Dani waits a beat and slips on her sunglasses, the ones Crews had got her for Christmas, over her face. The glare lessens and she can see clear across the parking lot.

//

“Crews,” Crews says, and he sounds awake. Dani wonders if he’s standing in that closet of his, answering his phone while he watches the web of people who ruined his life for money stretch across his walls. 

“Do you know what I hated you most for?” Dani asks. She drains three fingers of scotch in one swallow and gestures at the bartender for more. “It was for ruining the image of my father.”

“Reese?” Crews asks in her ear, “Are you in a bar?”

“I know my father isn’t a good man,” Dani says, and watches the golden liquid splash across the rim of her glass. “I’ve known that since I was twelve.

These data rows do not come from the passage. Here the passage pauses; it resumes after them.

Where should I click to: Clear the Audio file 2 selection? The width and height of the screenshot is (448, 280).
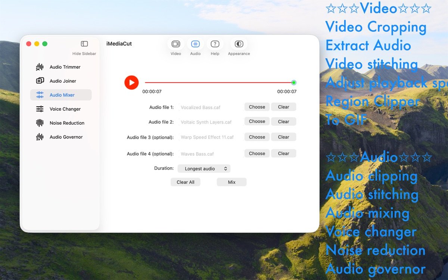pyautogui.click(x=283, y=122)
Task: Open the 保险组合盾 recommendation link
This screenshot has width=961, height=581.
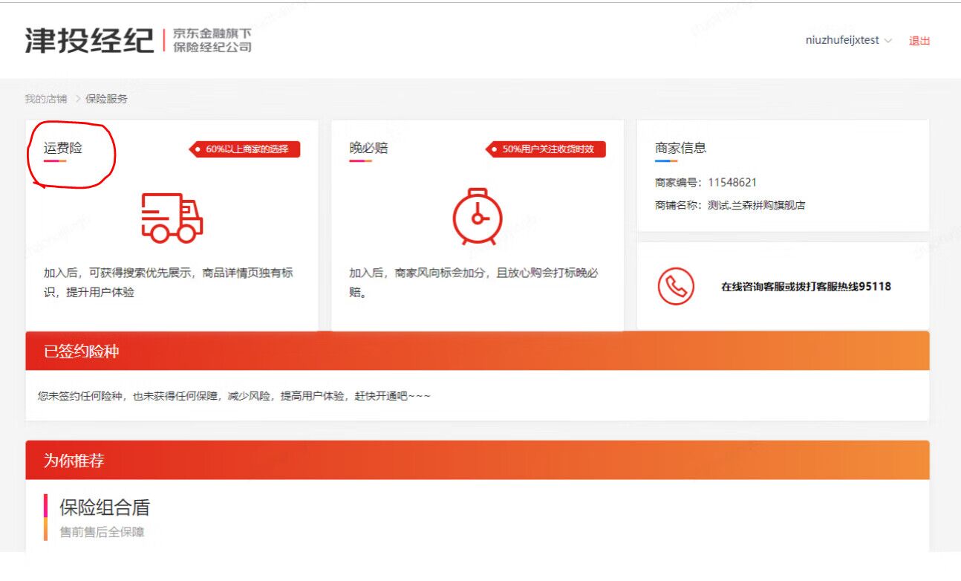Action: coord(105,507)
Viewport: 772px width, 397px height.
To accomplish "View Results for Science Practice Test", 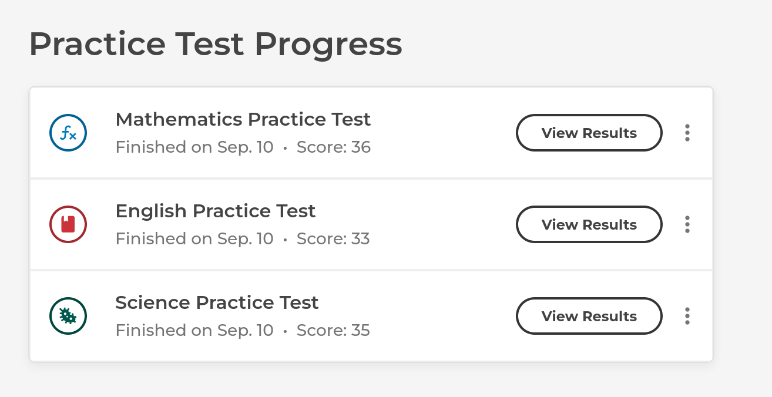I will 589,316.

But I thought he was... a righteous man.”

“Are you drunk, Reese?”

“Someone who worked hard for everything he got, someone who dedicated his life to order and laws and society. And you destroyed that, Crews, you took it all.” They sit in silence for a moment, and Dani listens to Crews breathe, drinks down three more servings of expensive alcohol. She thinks about the first time she got high, the clean pure rush of it and how no other hit even came close.

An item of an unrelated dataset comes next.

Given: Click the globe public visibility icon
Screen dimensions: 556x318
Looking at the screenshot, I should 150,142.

“I know,” Crews says finally. “Tell me where you are.”

//

Dani wakes in Crews’ bed with her partner stretched out beside her, still with his tie and shoes on. 

“You’re a chatty drunk,” he says, and Dani licks at the dryness of her mouth. 

“Am I?”

“Compared to your usual,” he says. Dani sits up and rubs the sleep from her eyes.

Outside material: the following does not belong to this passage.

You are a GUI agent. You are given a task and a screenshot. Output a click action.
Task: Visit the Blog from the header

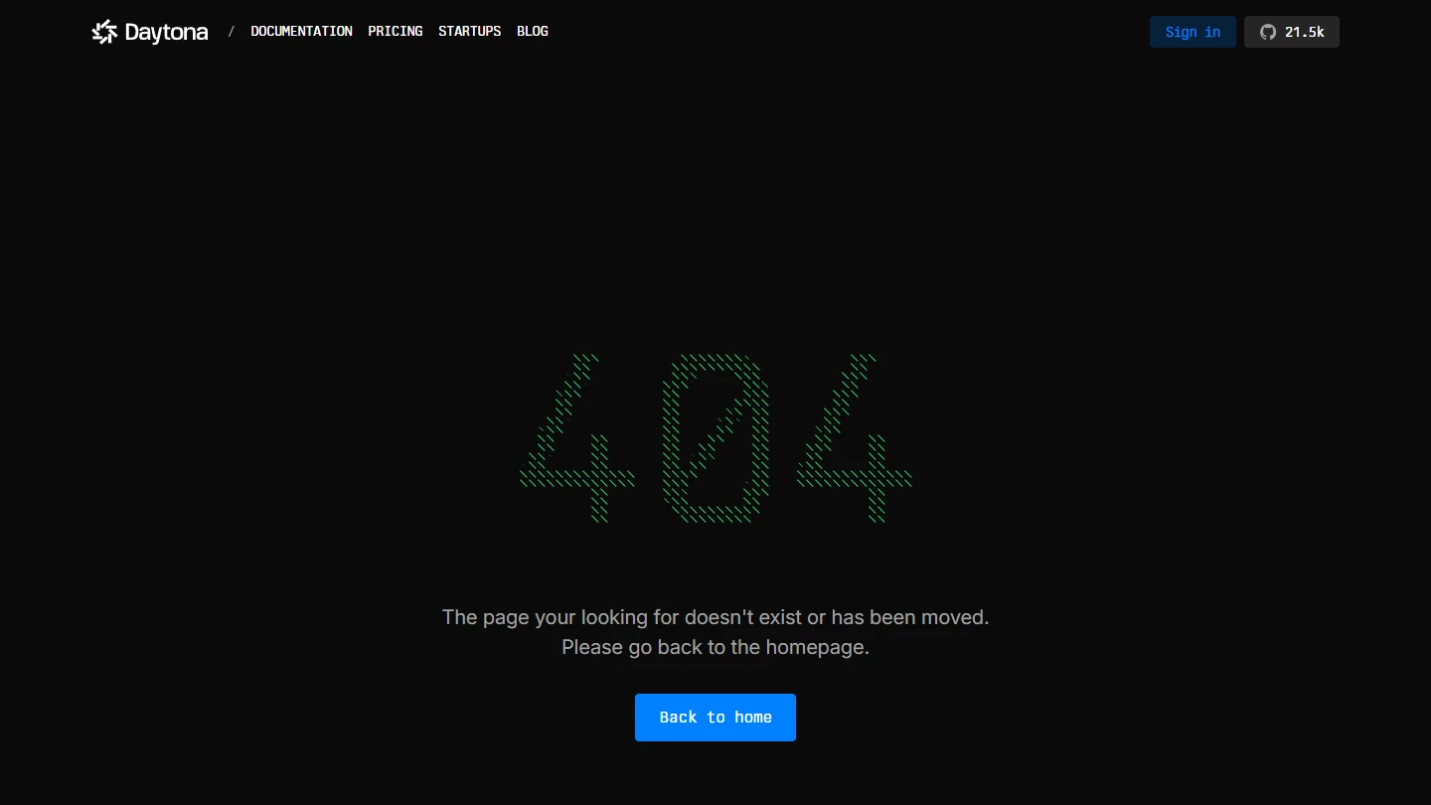click(x=533, y=32)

“You gonna tell Tidwell on me?”

“Are you going to keep drinking?”

“No,” Dani says automatically, feels ill. “I don’t know--no. We’re not talking about this.”

“Apple?” Crews asks, and Dani grabs a bottle of water off the edge of the bed, drains it. 

“Yeah,” she says, and his eyebrows lift very slightly in surprise. She takes the fruit from him.

“Honeycrisp,” he says.

Dani takes the first bite, warm from Crews’ skin, the crunch of her teeth through to the core. “Autumn,” she says, and Crews smiles.

Dani leans back against the wall and closes her eyes. “You should really get some pillows,” she says. “And a frame.”

“I am not attached to this bed,” Crews says, and she feels him shift his weight on the mattress. “The jug fills drop by drop.”

Dani takes another bite of apple. “I like that,” she says, and the scar on her belly pulls as she stretches. 

Crews' breath blows across her cheek. “I do too,” he says.

**Author's Note:**

> this is probably my favourite show, and I had all these snippets lying around, so I sort of... stitched them together because I was never going to finish them. :)


End file.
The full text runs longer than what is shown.